## GIVEN REQUEST
From the liquidity and capital resources section below, write out word for word the passage starting at "these activities and" and ending at "stockholders.".

Liquidity and Capital Resources

         The Company's cash, cash equivalents and investments amounted to
$8,930,386 at September 30, 2001, compared to $17,304,757 at December 31, 2000.
The net cash used in the Company's operating activities was $3,853,748 for the
nine months ended September 30, 2001 and was primarily for the further
development of product applications, the funding of research and development
activities and sales efforts, and the funding of inventories, which was offset
by a reduction in trade receivables and an increase in accounts payable. Net
cash provided by investing activities, which is due to maturities of securities
largely offset by capital expenditures and purchases of securities, amounted to
$3,110,516 for the nine months ended September 30, 2001. Capital expenditures,
primarily related to the build out of the Company's new pilot manufacturing and
powder blending facilities within its Romeoville, Illinois facility and further
expansion of the Company's existing manufacturing facility in Burr Ridge,
Illinois and the purchase of related operating equipment, amounted to $5,442,595
for the nine months ended September 30, 2001. Net cash provided by financing
activities, which related to a loan from a customer and other financing
agreements, and the issuance of shares of Common Stock pursuant to the exercise
of options, offset to some extent by principal payments on debt obligations
amounted to $921,972 for the nine-month period ended September 30, 2001 compared
to $1,277,861 for the same period in 2000. Net cash provided by financing
activities for the same period in 2000 related only to the issuance of shares of
Common Stock pursuant to the exercise of options and warrants.

The Company believes that cash from operations and cash on hand, together with
the remaining net proceeds from the Company's initial public offering of Common
Stock ("the Offering") and interest income thereon, will be adequate to fund the
Company's current operating plans. The Company's actual future capital
requirements will depend, however, on many factors, including customer
acceptance of the Company's current and potential nanocrystalline materials and
product applications, continued progress in the Company's research and
development activities and product testing programs, the magnitude of

                                       10



these activities and programs, and the costs necessary to increase and expand
the Company's manufacturing capabilities and to market and sell the Company's
materials and product applications. Depending on future requirements, the
Company may seek additional funding through public or private financing,
collaborative relationships, government contracts or additional licensing
agreements. Additional financing may not be available on acceptable terms or at
all, and any such additional financing could be dilutive to the Company's
stockholders.

## DATASET EXTRACT
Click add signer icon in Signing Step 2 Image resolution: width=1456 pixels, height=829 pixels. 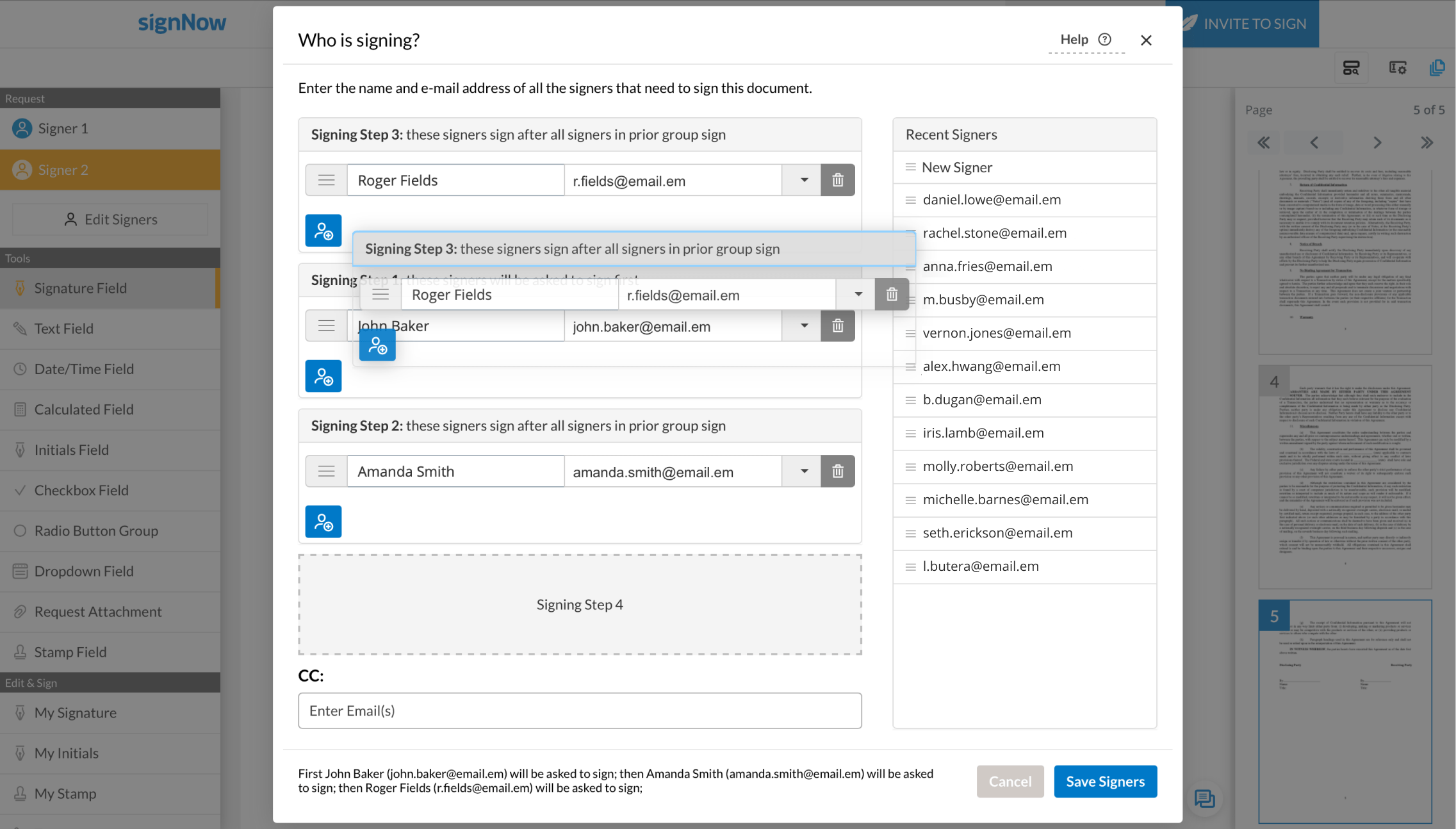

## WRITTEN SOLUTION
these activities and programs, and the costs necessary to increase and expand
the Company's manufacturing capabilities and to market and sell the Company's
materials and product applications. Depending on future requirements, the
Company may seek additional funding through public or private financing,
collaborative relationships, government contracts or additional licensing
agreements. Additional financing may not be available on acceptable terms or at
all, and any such additional financing could be dilutive to the Company's
stockholders.